The scripts in "RNASeq_pipeline.sh" are used to preprocess the RNA-Seq data(from "fastq" to "reads") in four major steps: quality control; mapping; bam file sorting; quantification. After that, the scripts in "HTSeq_stat.R" were used for merging the expression of immune receptor gene families and data normalization.

Notes:
1, For paired end sequencing data, the name of two fastq files should be ended with "_1.fastq" and "_2.fastq"; for single end sequencing data, the name for the single fastq file should ended with ".fastq". However, you can also modify our script according to your data.

2, You can download the lattest gtf and fastq file to build the reference data because there is duplicate gene symbols in previous versions.
   
3, You should better evaluate the data quality by checking the result in the directory of "old_fastqc" and "new_fastqc". The low quality data (For examble: high duplicating rates, low sequencing length et.al) will be removed from the raw data as usual RNA-Seq analysis.
4, You should make sure the common genes bewteen the signature matrix and tissue expression profile is enough. You'd better process the raw sequencing data according to our pipeline here.

5, The transcriptomal matrices should be separated by ",", "/t" or " " and the duplicated gene names should be removed before submit your job to our server.

6, For RNA-Seq data, reads counts calculated from HTSeq are used in our model. FPKM and TPM are not suggested in our web server.

7，If you cannnot access our webserver from the link:http://wap-lab.org:3200/immune/, you can open it from: http://218.4.234.74:3200/immune/

8, If the result page URL emailed to you can not open, please do not close the work page and download the result from it untill the job is finished.

9, Software used in our paper were as follow,
  FastQC v0.11.4
  Trimmomatic-0.35
  STAR-2.5.2a 
  samtools-1.3.1
  RSeQC-2.6.3
  HTseq 0.6.1p1
  
10, Signature matrix developed for RNA-Seq data was included in this directory, named "SignatureMatrix.rnaseq.csv".

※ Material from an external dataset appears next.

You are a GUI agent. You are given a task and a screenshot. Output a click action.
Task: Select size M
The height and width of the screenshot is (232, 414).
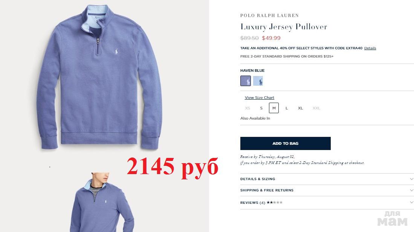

11, NA should not appeared in the first column of Gene names and Duplicated gene names should be removed before submitting your data.

12, Number of signature genes in your sample should not be too small, because we should make sure that signature genes specific for each cell type is enough.

13, Sometimes the server will start to run and then stop at a few seconds when there are too many works in our computer cluster. You can try it again in some other times.

14, If the number of samples included in the submitted expression matrix was too large, the task will stop in a few seconds. Please split your data into some smaller files.


To view the online publication, please click here:
http://journal.frontiersin.org/article/10.3389/fimmu.2018.01286/full?&utm_source=Email_to_authors_&utm_medium=Email&utm_content=T1_11.5e1_author&utm_campaign=Email_publication&field=&journalName=Frontiers_in_Immunology&id=381701

For using our RNA-Seq data analysis tools, please cite:
Chen Z, Quan L, Huang A, Zhao Q, Yuan Y, Yuan X, Shen Q, Shang J, Ben Y, Qin FX-F and Wu A (2018) seq-ImmuCC: Cell-Centric View of Tissue Transcriptome Measuring Cellular Compositions of Immune Microenvironment From Mouse RNA-Seq Data. Front. Immunol. 9:1286. doi: 10.3389/fimmu.2018.01286.